キーワード網膜 / アマクリン細胞 / Naチャネル / 視覚 / 神経回路網 / 杵体経路 / パッチクランプ法 / 杆体入力型双極細胞
研究概要

杆体視細胞からの光情報は、A2(AII)アマクリン細胞を介することで、杆体双極細胞から錐体双極細胞へ伝えられる。また、AIIアマクリン細胞は振幅の小さな活動電位を発生することが報告されている。本年度は、AIIアマクリン細胞の活動電位の役割を明らかにすることを目標として研究を遂行し、以下のことが明らかになった。
AIIアマクリン細胞から電位依存性Ca電流を記録したところ、閾値は-55mV、ピーク電流を示す電位は-20mVであった。一方、AIIアマクリン細胞の活動電位の閾値は平均で-51mV、振幅は21mVであった。

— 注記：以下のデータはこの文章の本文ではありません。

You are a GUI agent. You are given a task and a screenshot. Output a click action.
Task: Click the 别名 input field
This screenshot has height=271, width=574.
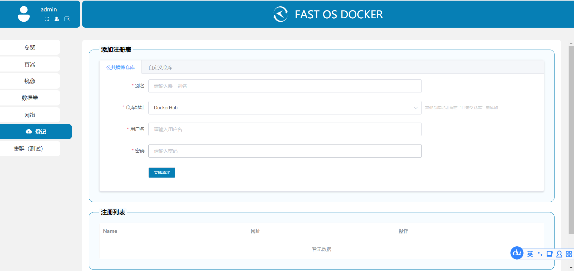[285, 86]
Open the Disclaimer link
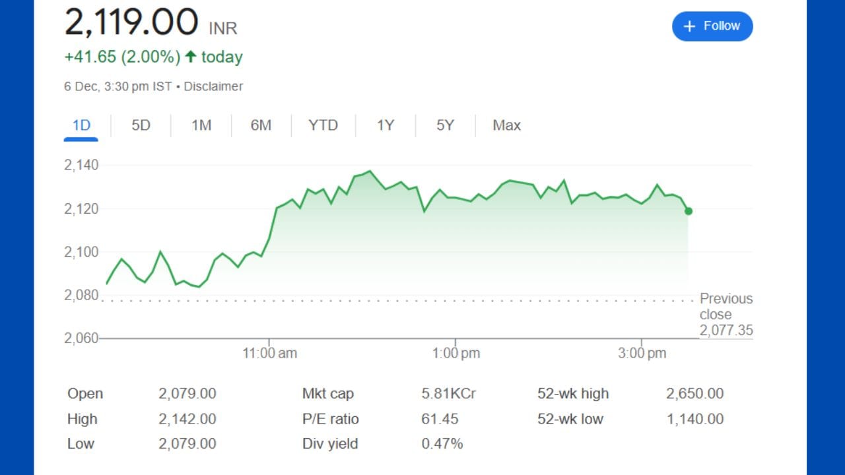Viewport: 845px width, 475px height. click(x=213, y=86)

これらの結果から、AIIアマクリン細胞で活動電位が発生することで、緩電位のみの時よりも多くのCaチャネルを活性化させることができると考えられる。
杆体双極細胞の樹状突起に発現しているmGluR6のアゴニストであるL-AP-4(グルタミン酸の類似物質)を外網状層に局所投与したところ、AIIアマクリン細胞のEPSCは抑制され、活動電位の頻度は減少した。このことから、杵体視細胞から放出されるグルタミン酸濃度が高いほど(光強度が弱いほど)AIIアマクリン細胞の活動電位の頻度は減少し、グルタミン酸濃度が低いほど(光強度が強いほど)活動電位の頻度が増加することが予想される。
以上のことから、グリシン作動性であるAIIアマクリン細胞は、活動電位の頻度に依存してOFF型錐体双極細胞へのグリシン放出量をコントロールしていることが考えられる。つまり、光強度が強いほどAIIアマクリン細胞の活動電位の頻度も多くなり、その結果、より多くのCaイオンが流入し、それによってAIIアマクリン細胞から多くのグリシンが放出されることで、OFF型錐体双極細胞を強く抑制することが考えられる。今回の研究から、AIIアマクリン細胞の活動電位は、OFF経路への光情報伝達に寄与しているということが示唆された。

  • 研究成果

    (1件)

すべて 2005

すべて 雑誌論文 (1件)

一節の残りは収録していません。